I just finished reading this very sad article about how parents who give birth to babies with congenital birth defects are told by their doctors that their babies will most likely not survive. The parents are then pursuaded to sign paperwork for an End of Life Plan, or a Death Pathway. As soon as the parents sign, the doctors stop feeding and giving the baby water. The child dehydrates and death takes hold after an agonizing ten days (typically).
Here is the article:
www.dailymail.co.uk... j73D

Now, here is where my conspiratorial mind kicked in. Why allow this painful death when the doctors could simply inject an overdose of barbituates as we do when we have to put our beloved pets down?
My theory is that the barbituates would damage/contaminate the tissues/cells and render them useless when they that could be saved and provided to other patients or used for genetic experiments. Starving and dehydrating the cells would still preserve them for use later.

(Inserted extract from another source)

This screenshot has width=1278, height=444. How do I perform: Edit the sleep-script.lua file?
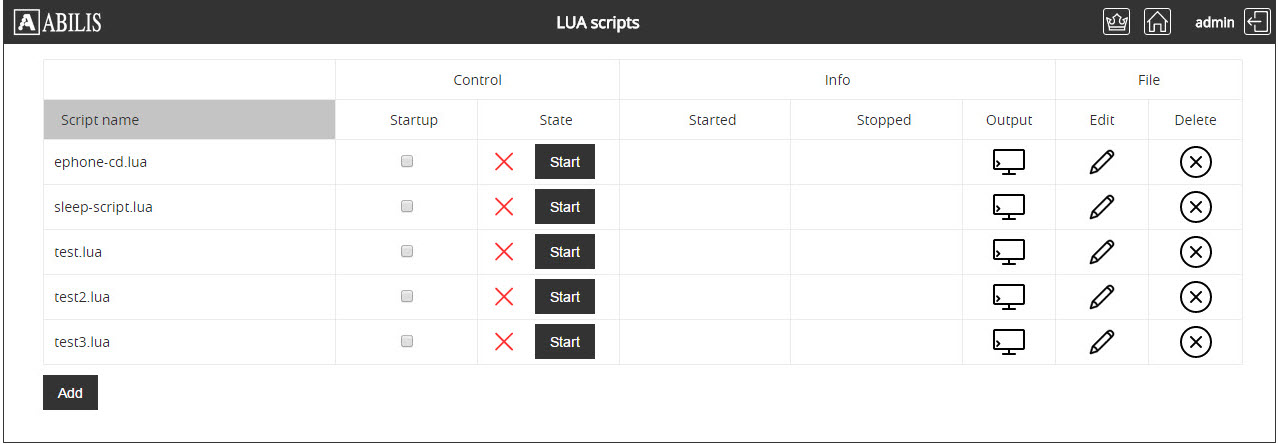(1101, 207)
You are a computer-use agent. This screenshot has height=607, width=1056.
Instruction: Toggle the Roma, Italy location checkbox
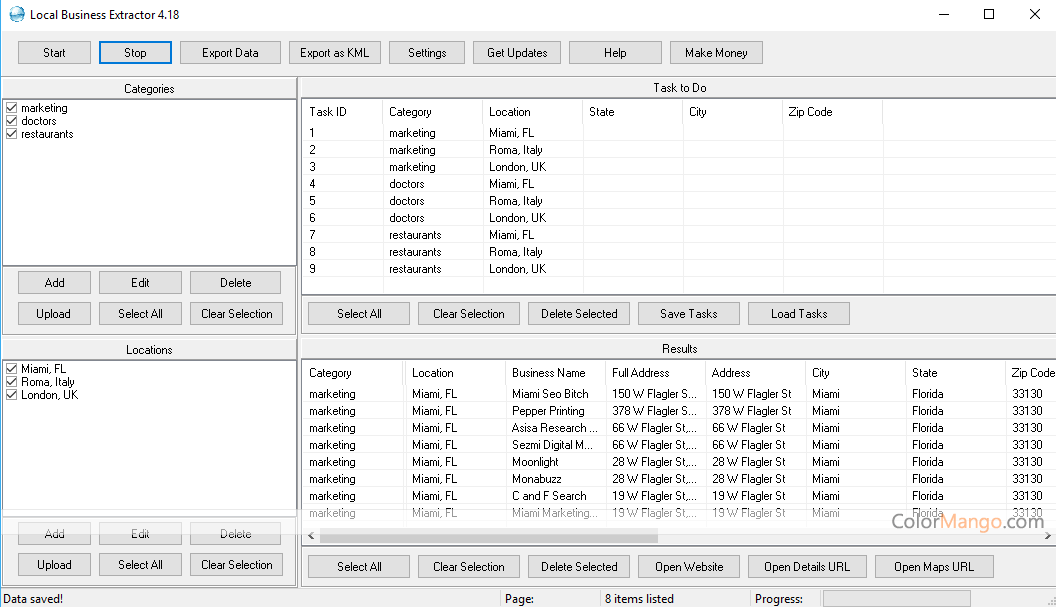[12, 382]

Plus, since it takes the child approximately ten days to succumb, this is more than enough time for the doctors to find a suitable donor or sell the tissues to a lab.

There's lots of money in organ donations and genetic experimentation. Are we seeing this here?
Are doctors causing suffering because they are thinking of the money they're going to receive when it would be much more humane to give the poor baby an injection of powerful drugs so they could simply fall asleep peacefully?

Thanks for reading.
edit on 29-11-2012 by Afterthought because: (no reason given)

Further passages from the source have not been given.